Hurricane Dennis caused an estimated $947 million in damages, according to Florida's Office of Insurance Regulation, and forecasters now say the likelihood is even greater for more hurricanes.

Even as forecasters in London and with the U.S. National Oceanographic and Atmospheric Administration in Silver Springs, Md., revised their predictions tropical storm Harvey became the eighth named storm of the season and this morning was moving off the coast of Bermuda with 65 mile-per-hour winds.

The Florida OIR said that so far 46,394 claims have been made with insurers paying out $47 million in damages.

More than 75 percent of the reported claims were from Santa Rosa, Escambia and Okaloosa counties in the western panhandle, although claims were reported in every county except Union.

The hurricane made landfall in Pensacola on July 10. Dennis killed 44 people in Haiti, 16 in Cuba, one in Jamaica, seven in Florida and one in Mississippi.

Dennis was the fourth named storm of the 2005 season and the first hurricane, with this season marking the earliest time there were four such storms.
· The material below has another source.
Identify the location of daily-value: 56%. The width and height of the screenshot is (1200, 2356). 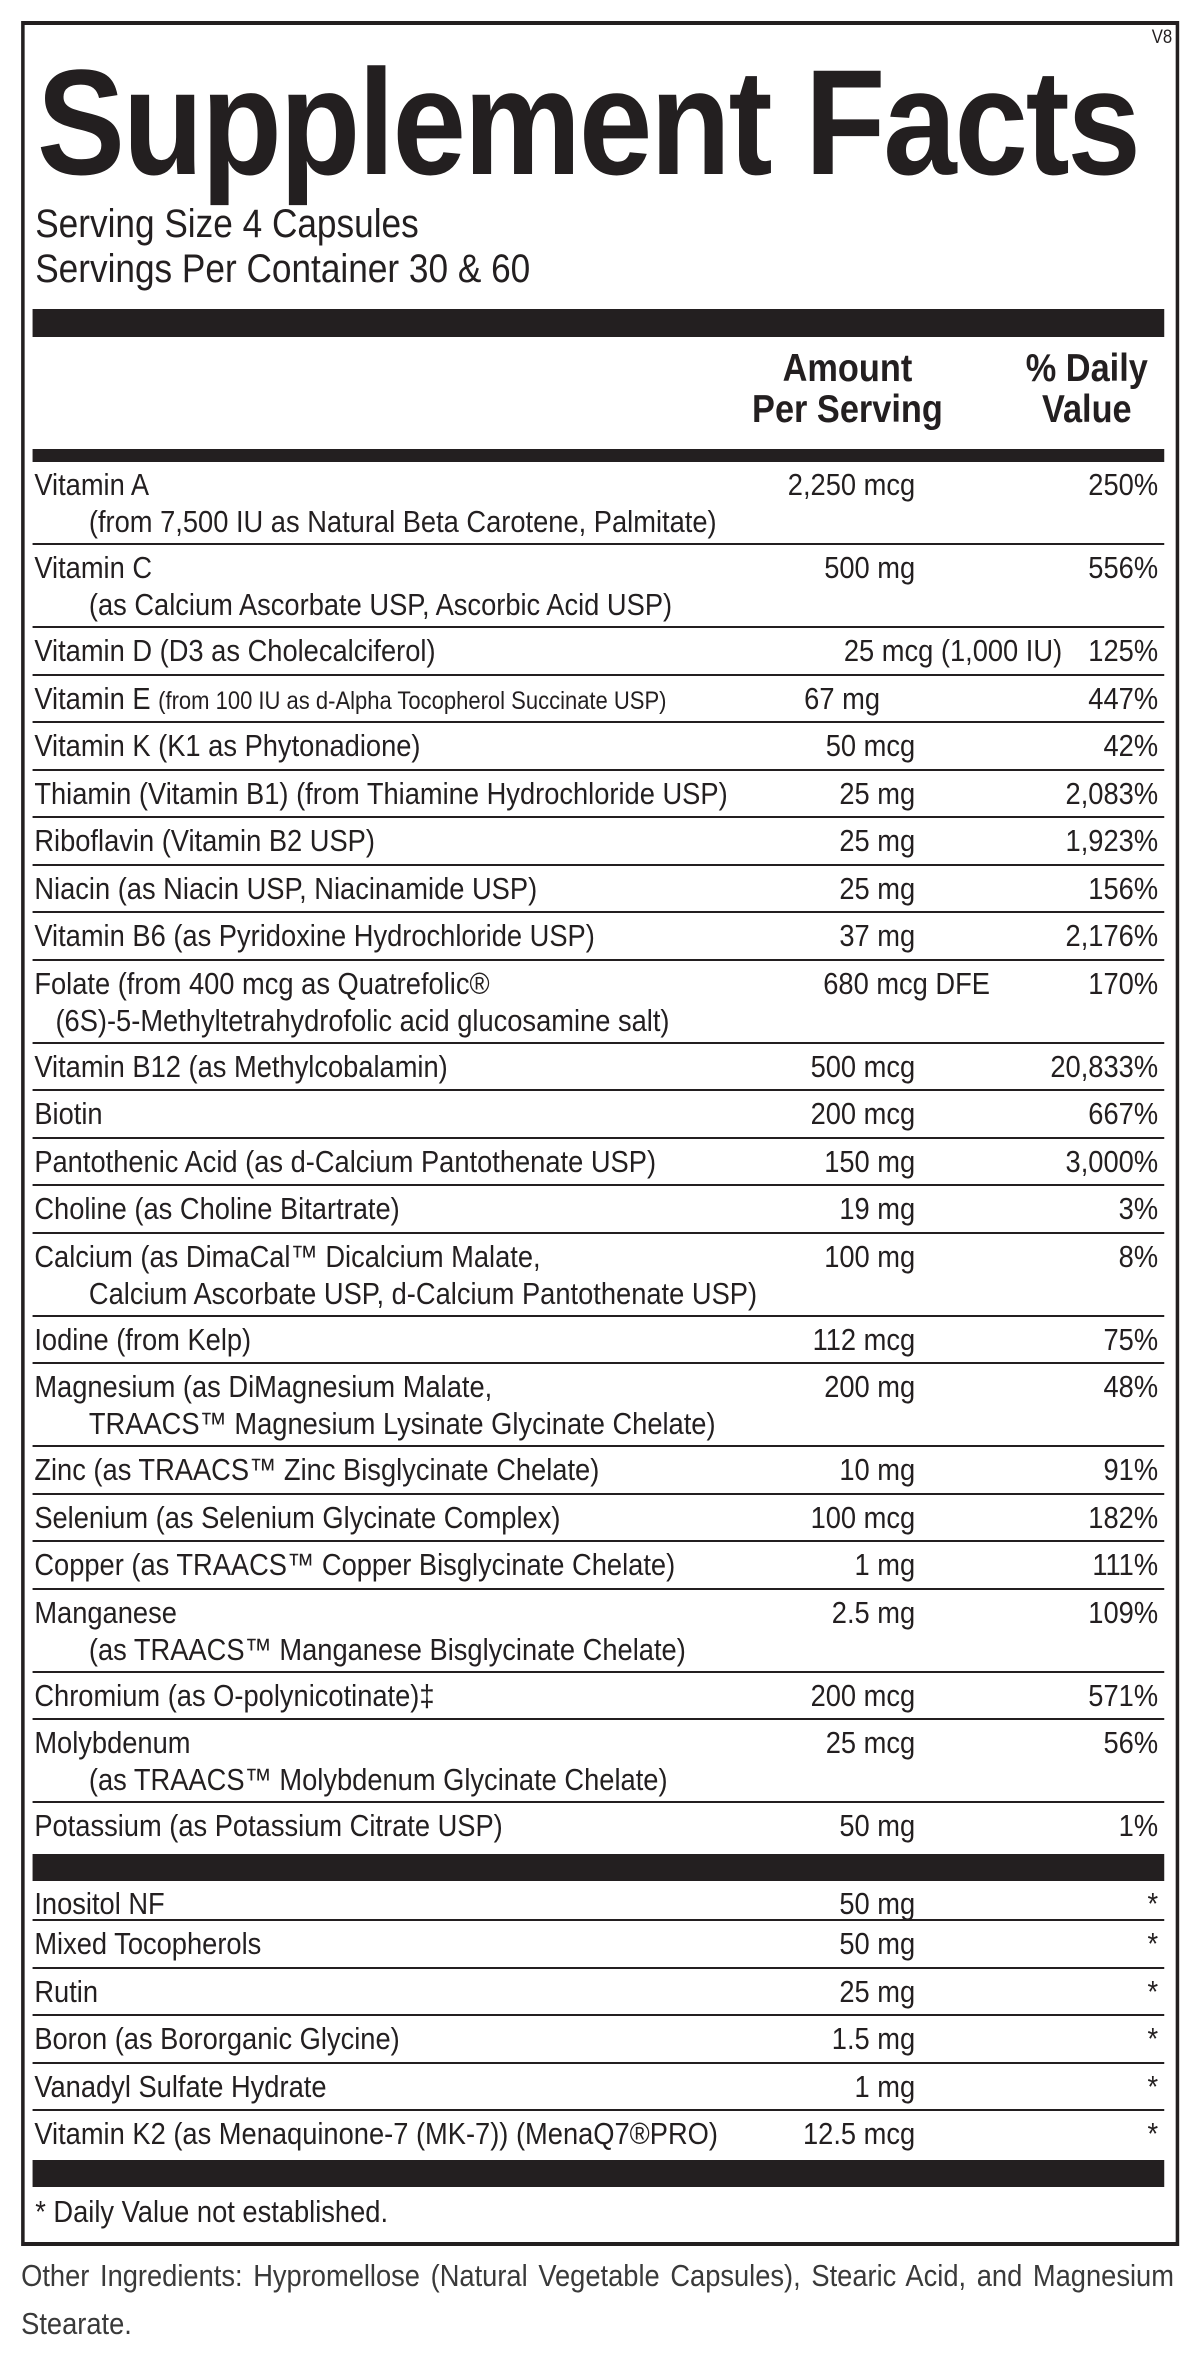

The National Oceanographic and Atmospheric Administration said it now sees this season likely to yield 18 to 21 tropical storms. In May NOAA had predicted 12 to 15 storms with seven to nine becoming hurricanes.
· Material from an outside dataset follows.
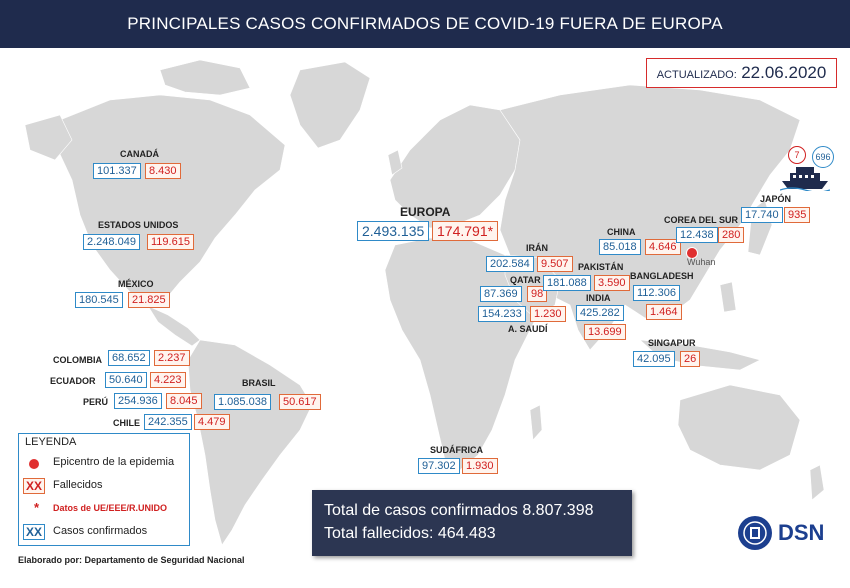  What do you see at coordinates (174, 326) in the screenshot?
I see `central-america-shape` at bounding box center [174, 326].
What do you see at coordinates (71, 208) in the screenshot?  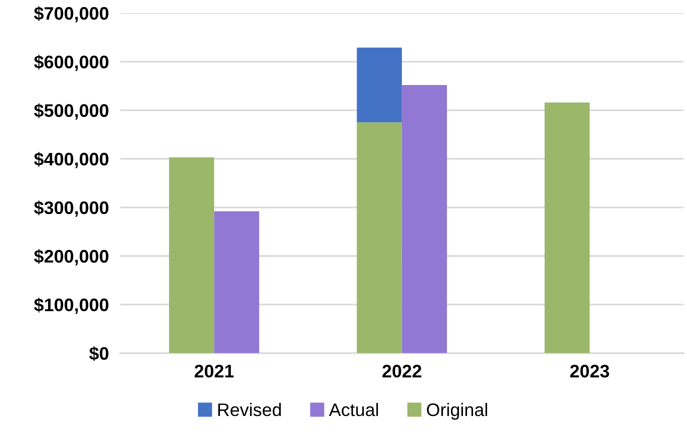 I see `y-tick-label: $300,000` at bounding box center [71, 208].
It now sees nine to 11 becoming hurricanes, including five to seven major hurricanes," the NOAA said. That figure includes Dennis.

David Johnson, director of the NOAA National Weather Service, said "this may well be one of the most active Atlantic hurricane seasons on record, and will be the ninth above-normal hurricane season in the last 11 years."

NOAA meteorologist Gerry Bell said atmospheric and oceanic conditions that favor an active hurricane season are now in place. "Warmer than normal sea-surface temperatures and low wind shear are among the culprits behind the stronger and more numerous storms," he said.

Other forecasters agree.

Mark Saunders, head of seasonal forecasting and meteorological hazards at the Benfield Hazard Research Center, said that sea surface temperatures in the tropical North Atlantic are now expected to be six degrees warmer than normal.

Temperature, he said, was among the numerous factors that led the center to recently increase its forecast for Atlantic hurricane activity in 2005 by 20 percent.